Pastor Tells Black Women to Date Outside Their Race and “Call Tyrone”

A Philadelphia pastor gives the typical relationship to black women and tells them to date outside their race to combat their single woes.

By: Amanda Anderson-Niles

According to the media, black women seem to struggle more than any other race of women when it comes to men and relationships. We’ve already concluded that 70% of black women are not single, and that there seems to be some ridiculous agenda to discourage black women from just learning to pick better partners, rather than pick partners based on their race. The major publications and magazines for black women continue to preach interracial relationships, with white men leading the pack of our Knights in Shining Armor. To make matters worse, it seems even our religious leaders are hopping on the bandwagon, and writing books on the subject.

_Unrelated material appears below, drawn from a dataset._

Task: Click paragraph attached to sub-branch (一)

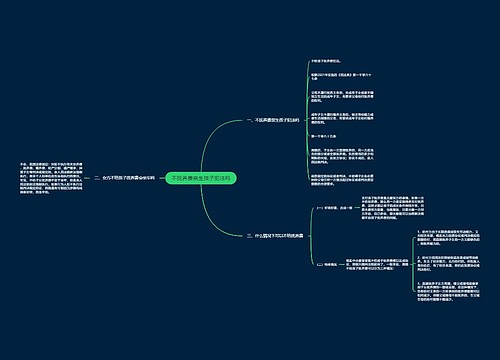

Pastor Jomo K. Johnson’s new book “Call Tyrone: Why Black Women Should Remain Single Or…” focuses on providing single black women with alternatives to the single life. In a recent interview with The Christian Post, he explains just why black women who don’t want to be single should consider dating men of a different ethnicity:

“First and foremost, have a desire to inform and educate all women that they are precious and priceless in the sight of God. Because of that, a woman shouldn’t lower herself in any way. In the book what I seek to do is exalt and extol the value of singleness; how it can be a gift of God [and] how it is a blessed gift. The Lord Jesus was single, and he was able to embrace his singleness and use it for the purpose of ministry. I also point to women in history who have given their lives in singleness and really thought to serve others. Singleness is something that the Bible really condones and promotes.

Secondly, one of the other alternatives, and this is something African-American women are hesitant to do, is to consider dating outside of their race. Not only outside of their race, but also outside of their country. There’s somewhat of a stigma for African-American women if they date or marry a white man, or even a Hispanic man. It’s kind’ve [sic] a brand that you’re abandoning the black race, but I want to encourage women that there are good, godly men who are not necessarily African-American. I want to point to biblical examples; people don’t realize that there are a lot of examples, in the Bible, of interracial marriage.”

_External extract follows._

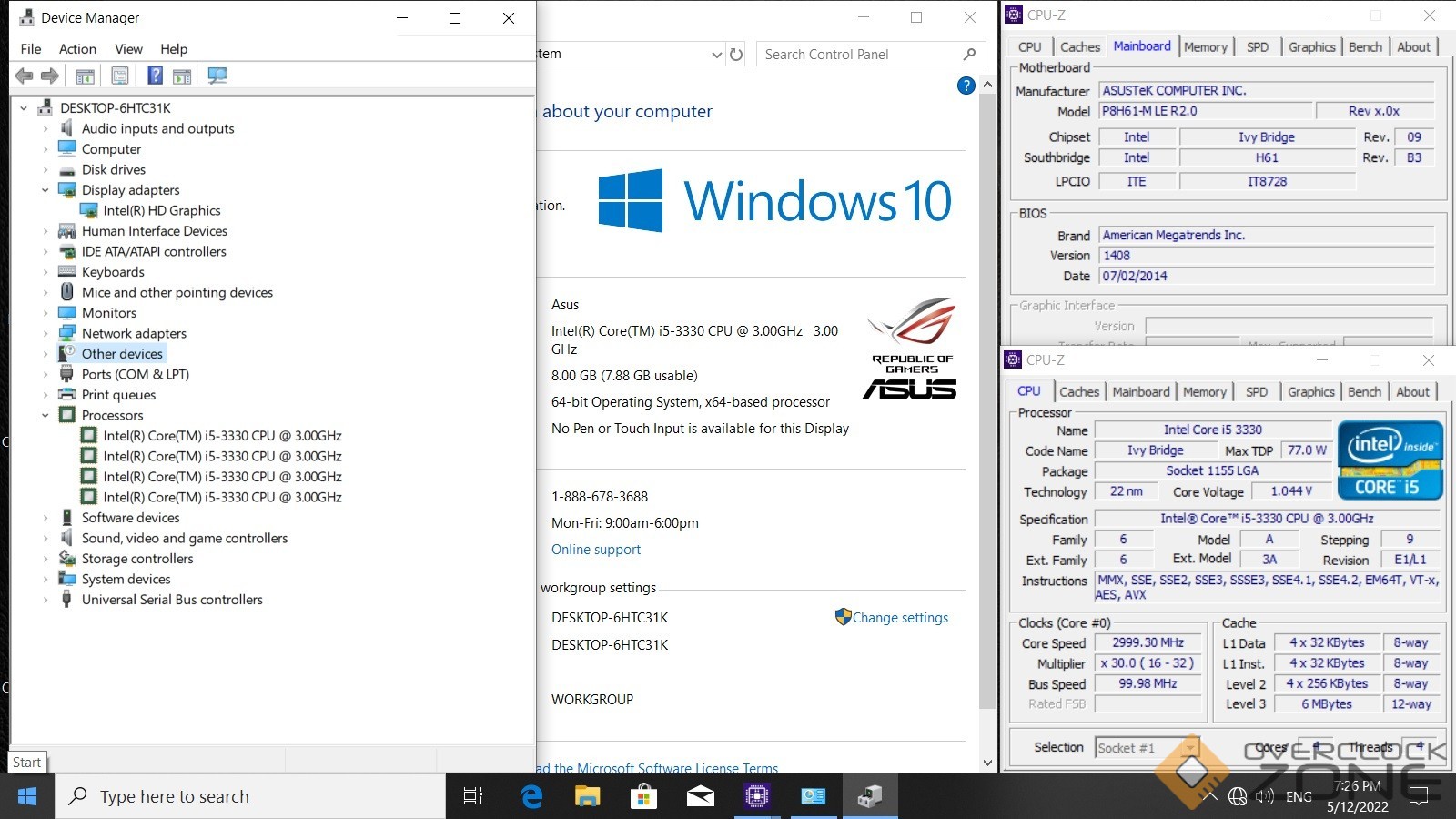Viewport: 1456px width, 819px height.
Task: Click the Show/Hide Console Tree toolbar icon
Action: click(85, 76)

When asked why he decided to tackle the controversial topic:

“I’m also giving a lot of social statistics. Fifty-five percent of African-American women are not married. Two out of three of every African-American marriages have ended in divorce. If every eligible African-American woman right now got married, there would still be a four percent gap of women who couldn’t be married because there’s not enough black men.”

While interracial relationships should not be met with criticism and negative stigmas, the importance of picking better partners and dating men with a better sense of character needs to be stressed more in the black community. If he happens to be White, Asian, Latino, Indian, or Black doesn’t really matter in the grand scheme of maintaining relationships. But when we continue to preach physical qualities over a solid foundation of good character, it’s no surprise that some black women are struggling to find the right partners.

 

To read the rest of Pastor Jomo K. Johnson’s interview, be sure to visit The Christian Post.

5 comments

  1. I agree with the pastor. Black women have to really keep our options open. Limiting ourselves to just one group of men just isn’t realistic in these times. I do also think we should look at a man’s character before his race though since that is really what matters most regardless.

  2. The last quote is great…I’m open to dating outside my race…I have always felt that black men date outside their race ALL THE TIME so why not us too? I see great marriages between black women and white men (Paula Patton/Robin Thicke & Iman/David Bowie)…I also have a friend who married a white man…I believe in black love BUT the statistics are daunting 🙁

  3. I think people (especially black women) are blowing all of this way out of proportion. Getting married is not as hard as they are making it. Date a certain type of man, you’ll get married. Date the wrong type, you’ll waste your time. Simple as that. Race is a non factor in most of this.